I dati
|Pnrr, in provincia concluso il 37,2 per cento dei progetti: Lucca ai piedi del podio in Toscana
È la quarta miglior performance della regione dopo Prato, Pistoia e Arezzo. Firenze fa la parte del leone per i finanziamenti
In Toscana sono stati finanziati 41.634 progetti con 7,84 miliardi di euro tratti dai fondi del Pnrr: di questi è stato completato il 29%, una percentuale che si attesta al di sopra della media nazionale, mentre il restante 71% dei cantieri e degli interventi risulta ancora in corso di esecuzione. Nel territorio regionale le risorse sono servite per spingere principalmente i comparti strategici della transizione ecologica, della digitalizzazione e della ricerca. È il quadro dettagliato che emerge dal recente monitoraggio curato dai servizi studi di Camera e Senato sul Piano nazionale di ripresa e resilienza, focalizzato sullo stato di attuazione per il conseguimento della decima rata dei finanziamenti.
Dalla mappa geografica dell’avanzamento dei lavori emerge una Toscana che viaggia a velocità differenti. In cima alla classifica per capacità di spesa e messa a terra degli interventi si piazza la provincia di Prato, autentico battistrada regionale con il 53% dei finanziamenti portati a termine, tradotto in oltre 312 milioni di euro già spesi e 2.500 interventi ultimati. Sul podio delle realtà più virtuose salgono poi Pistoia con il 48,2% e Arezzo con il 44,2% dei progetti giunti a conclusione.
Più staccate le altre realtà della regione. Livorno fa registrare una percentuale del 27% di finanziamenti arrivati al traguardo, mentre la provincia capoluogo, Firenze, catalizza la fetta più consistente delle risorse con ben 10.245 progetti finanziati per un valore complessivo superiore ai 1,8 miliardi di euro: di questo pacchetto, il 31% risulta già speso mentre il 69% vede i cantieri ancora aperti.

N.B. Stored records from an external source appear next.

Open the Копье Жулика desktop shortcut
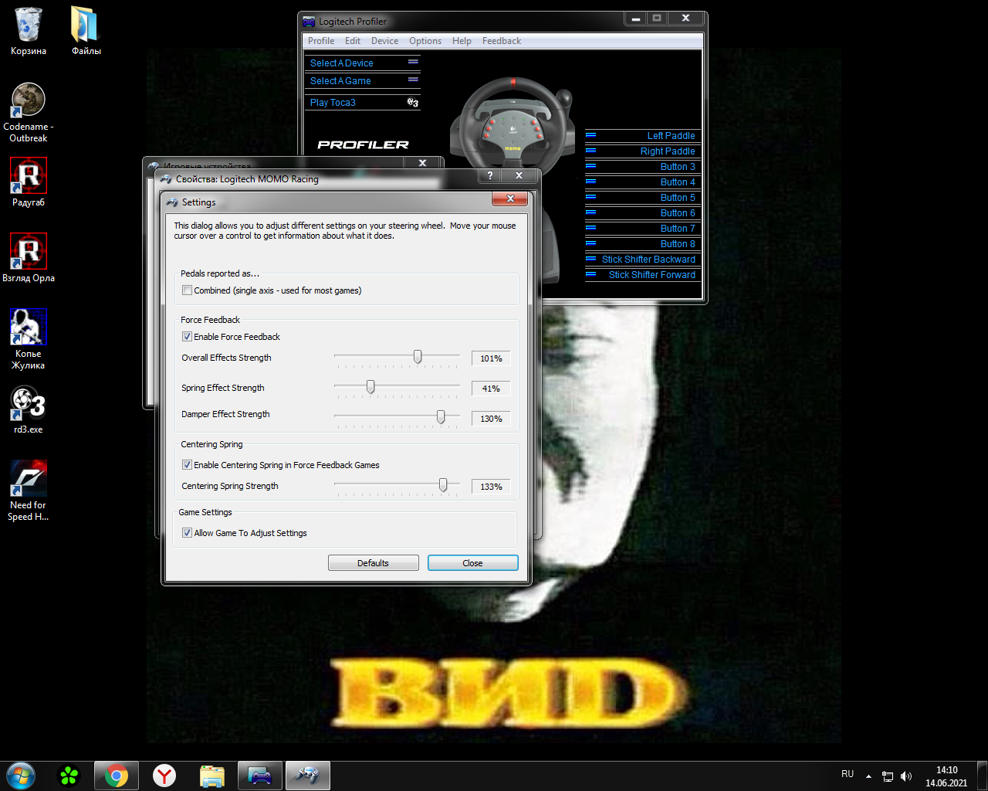 [x=29, y=328]
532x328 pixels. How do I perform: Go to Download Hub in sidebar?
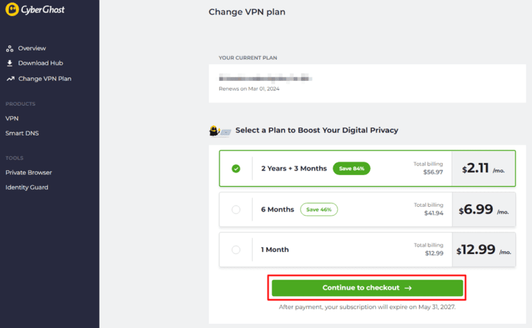[40, 63]
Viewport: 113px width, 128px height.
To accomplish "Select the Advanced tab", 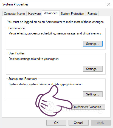I will pos(51,13).
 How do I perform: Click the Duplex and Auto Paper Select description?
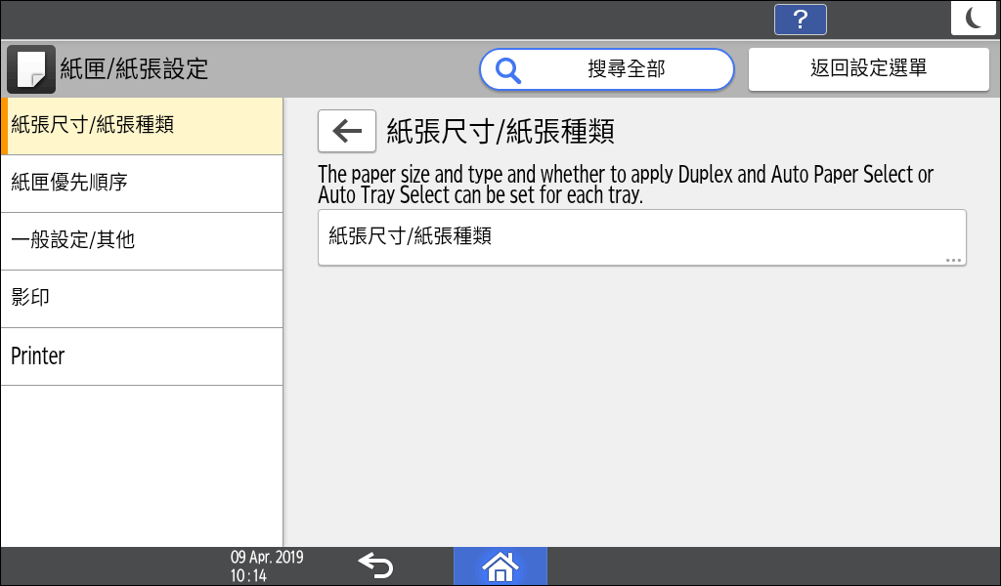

Lucca? Secondo il report, intesa come provincia, avrebbe concluso il 37,2 per cento dei progetti mentre il 62,8 sarebbero ancora in corso
Analizzando la ripartizione dei soggetti attuatori chiamati a gestire questo flusso di risorse straordinarie, la quota principale fa capo direttamente ai ministeri, cui fa riferimento il 24,5% dei fondi destinati alla Toscana. Seguono a ruota le società per azioni con il 18,5% della spesa complessiva e la Regione Toscana, impegnata in prima linea nella gestione del 16,1% dei finanziamenti totali.